The views expressed in our content reflect individual perspectives and do not represent the official views of the Baha'i Faith.

Sing for joy in the Lord, O you righteous ones; Praise is becoming to the upright. Give thanks to the Lord with the lyre; Sing praises to Him with a harp of ten strings. Sing to Him a new song; Play skillfully with a shout of joy. – Psalm 33:1-3.

Music is regarded as a praiseworthy science at the Threshold of the Almighty… By virtue of this, consider how much the art of music is admired and praised. Try, if thou canst, to use spiritual melodies, songs and tunes, and to bring the earthly music into harmony with the celestial melody. Then thou wilt notice what a great influence music hath and what heavenly joy and life it conferreth. Strike up such a melody and tune as to cause the nightingales of divine mysteries to be filled with joy and ecstasy. – Abdu’l-Baha, from a tablet to an individual Baha’i.

Gospel music is alive.

Whether it’s singing the song We Are Soldiers In God’s Army, or shakin’ my feet watching the dynamic and funny 1992 movie Sister Act starring undercover choirmaster Whoopi Goldberg, gospel music lives. Participating in Sunday services at Trenton, New Jersey’s Shiloh Baptist Church confirmed it for me, although I was put on the spot and asked to hold out the donations basket while folks stood and walked over to me to contribute, a far cry from just passing the anonymous basket around the pews.

gospel-choir

We lose our souls, our minds, our feelings, our hearts, especially our fingers, toes and feet, to the sounds and words of music. All musical genres—gospel, rock, hip-hop, country, pop, Latino, world music, New Age, R&B, EDM/Dance, Party, and much more—don’t just entertain and delight or sadden, but cause human wakefulness and mindfulness.

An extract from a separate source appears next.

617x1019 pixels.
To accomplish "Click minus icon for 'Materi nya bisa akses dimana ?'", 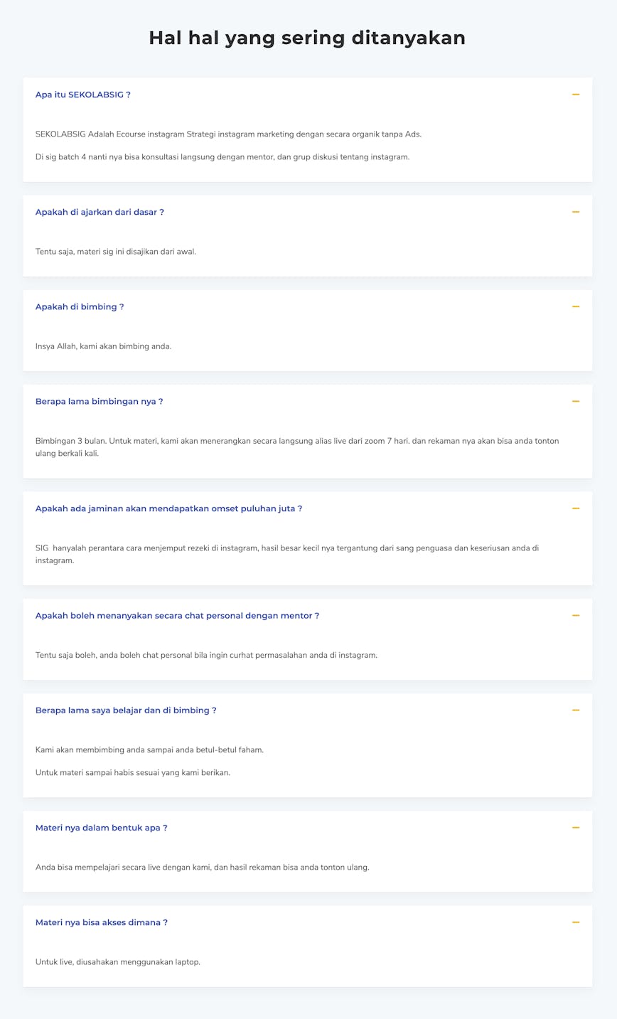I will click(x=576, y=922).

As a writer, before setting down the first word I listen to my daily inspirational dose of music in the background—or many times, in the foreground. I pick the genre that fits my mood at 4 a.m., and away I go, floating within the space of sounds and syllables. For Baha’is like me, music sings the praise of God:

…that the essence of all beings may sing Thy praise before the vision of Thy grandeur. Reveal then Thyself, O Lord, by Thy merciful utterance and the mystery of Thy divine being, that the holy ecstasy of prayer may fill our souls—a prayer that shall rise above words and letters and transcend the murmur of syllables and sounds—that all things may be merged into nothingness before the revelation of Thy splendor. – Abdu’l-Baha, Baha’i Prayers, p. 71.

These days, I especially love love songs. Love songs have been popular, even if sung only to one’s beloved, since antiquity. The great Sufi mystical poet Rumi sang his love song like this:

I want to see you. Know your voice. Recognize you when you first come ’round the corner. Sense your scent when I come into a room you’ve just left. Know the lift of your heel, the glide of your foot. Become familiar with the way you purse your lips then let them part, just the slightest bit, when I lean in to your space and kiss you. I want to know the joy of how you whisper “more.”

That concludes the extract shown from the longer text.